DATA SHOWN:

- - - -

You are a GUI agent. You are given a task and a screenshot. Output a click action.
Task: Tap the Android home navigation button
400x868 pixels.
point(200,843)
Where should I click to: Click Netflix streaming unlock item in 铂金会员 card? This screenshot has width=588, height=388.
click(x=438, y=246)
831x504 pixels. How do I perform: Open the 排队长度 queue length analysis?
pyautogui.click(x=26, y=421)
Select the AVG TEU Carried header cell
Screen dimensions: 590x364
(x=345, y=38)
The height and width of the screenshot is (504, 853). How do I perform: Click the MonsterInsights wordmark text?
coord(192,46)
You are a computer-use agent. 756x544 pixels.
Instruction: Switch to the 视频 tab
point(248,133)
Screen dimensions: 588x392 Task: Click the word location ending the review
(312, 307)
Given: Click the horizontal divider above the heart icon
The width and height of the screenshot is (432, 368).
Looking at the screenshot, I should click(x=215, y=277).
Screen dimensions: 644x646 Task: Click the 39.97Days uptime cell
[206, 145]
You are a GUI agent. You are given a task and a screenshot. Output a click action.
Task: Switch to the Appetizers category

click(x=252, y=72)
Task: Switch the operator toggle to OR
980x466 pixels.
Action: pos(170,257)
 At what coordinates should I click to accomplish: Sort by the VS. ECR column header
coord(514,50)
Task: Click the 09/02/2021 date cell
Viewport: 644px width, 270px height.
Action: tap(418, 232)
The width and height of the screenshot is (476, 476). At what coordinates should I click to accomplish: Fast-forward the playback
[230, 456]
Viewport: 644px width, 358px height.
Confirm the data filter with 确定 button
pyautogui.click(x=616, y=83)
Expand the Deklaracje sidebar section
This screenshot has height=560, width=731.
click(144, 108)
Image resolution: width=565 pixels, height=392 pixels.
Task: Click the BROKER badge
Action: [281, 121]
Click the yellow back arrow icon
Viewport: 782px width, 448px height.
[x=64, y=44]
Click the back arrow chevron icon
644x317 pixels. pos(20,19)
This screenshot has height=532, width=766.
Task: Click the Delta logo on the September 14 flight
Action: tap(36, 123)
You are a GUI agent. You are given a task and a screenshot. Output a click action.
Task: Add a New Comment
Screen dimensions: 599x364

- - - -

GOAL OF THE EXERCISE:
Copy out the full set of records precisely, leaving nothing out.

THE COMPLETED TASK:
You are a GUI agent. You are given a task and a screenshot. Output a click action.
Task: Tap the Android home navigation button
400x868 pixels.
point(200,843)
Where should I click to: Click Netflix streaming unlock item in 铂金会员 card? This screenshot has width=588, height=388.
click(x=438, y=246)
831x504 pixels. How do I perform: Open the 排队长度 queue length analysis?
pyautogui.click(x=26, y=421)
Select the AVG TEU Carried header cell
Screen dimensions: 590x364
(x=345, y=38)
The height and width of the screenshot is (504, 853). How do I perform: Click the MonsterInsights wordmark text?
coord(192,46)
You are a computer-use agent. 756x544 pixels.
Instruction: Switch to the 视频 tab
point(248,133)
Screen dimensions: 588x392 Task: Click the word location ending the review
(312, 307)
Given: Click the horizontal divider above the heart icon
The width and height of the screenshot is (432, 368).
Looking at the screenshot, I should click(x=215, y=277).
Screen dimensions: 644x646 Task: Click the 39.97Days uptime cell
[206, 145]
You are a GUI agent. You are given a task and a screenshot. Output a click action.
Task: Switch to the Appetizers category

click(x=252, y=72)
Task: Switch the operator toggle to OR
980x466 pixels.
Action: pos(170,257)
 At what coordinates should I click to accomplish: Sort by the VS. ECR column header
coord(514,50)
Task: Click the 09/02/2021 date cell
Viewport: 644px width, 270px height.
Action: tap(418, 232)
The width and height of the screenshot is (476, 476). At what coordinates should I click to accomplish: Fast-forward the playback
[230, 456]
Viewport: 644px width, 358px height.
Confirm the data filter with 确定 button
pyautogui.click(x=616, y=83)
Expand the Deklaracje sidebar section
This screenshot has height=560, width=731.
click(144, 108)
Image resolution: width=565 pixels, height=392 pixels.
Task: Click the BROKER badge
Action: [281, 121]
Click the yellow back arrow icon
Viewport: 782px width, 448px height.
[x=64, y=44]
Click the back arrow chevron icon
644x317 pixels. pos(20,19)
This screenshot has height=532, width=766.
Task: Click the Delta logo on the September 14 flight
Action: tap(36, 123)
You are a GUI agent. You are given a task and a screenshot. Output a click action.
Task: Add a New Comment
Screen dimensions: 599x364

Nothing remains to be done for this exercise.